Task directions → Below are some entries. Transcribe the lines from the one holding "You are a GUI" to the one holding "Task: Click the", inclusive, but not the pictures among them.

Provided records →

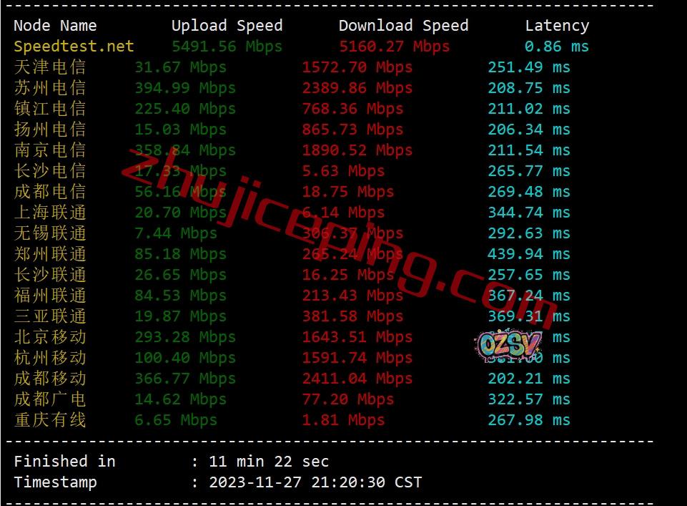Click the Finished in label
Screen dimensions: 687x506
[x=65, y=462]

---

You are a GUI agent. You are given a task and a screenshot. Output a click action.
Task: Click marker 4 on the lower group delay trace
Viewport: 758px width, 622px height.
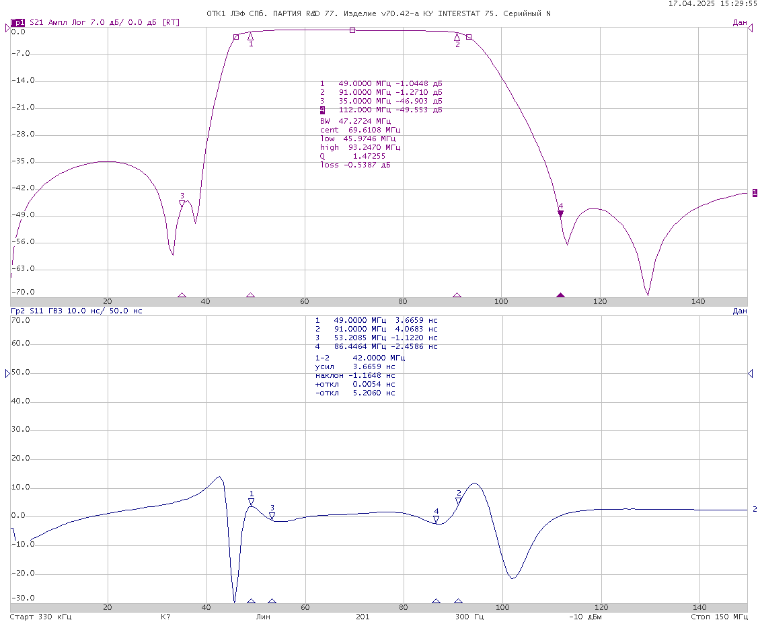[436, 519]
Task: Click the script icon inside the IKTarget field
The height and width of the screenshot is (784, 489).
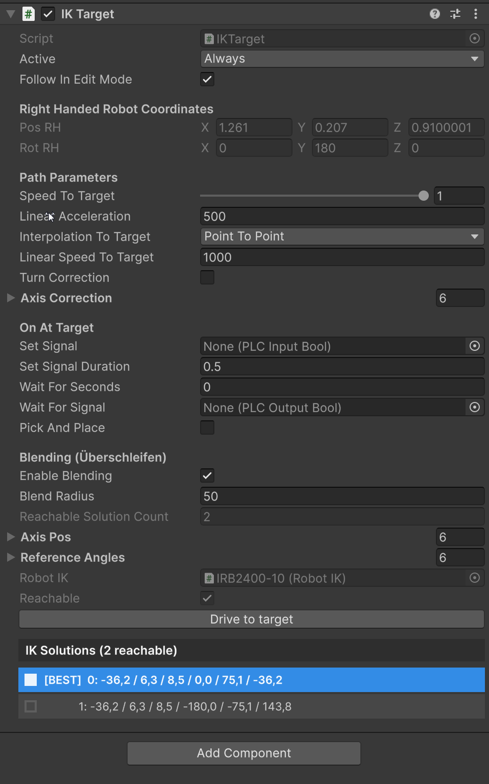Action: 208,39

---

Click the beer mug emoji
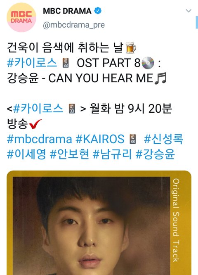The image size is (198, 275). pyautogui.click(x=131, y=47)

Written answer →
You are a GUI agent. You are given a task and a screenshot. Output a click action.
Task: Click marker 4 on the lower group delay trace
Viewport: 758px width, 622px height.
[436, 519]
Task: Click the script icon inside the IKTarget field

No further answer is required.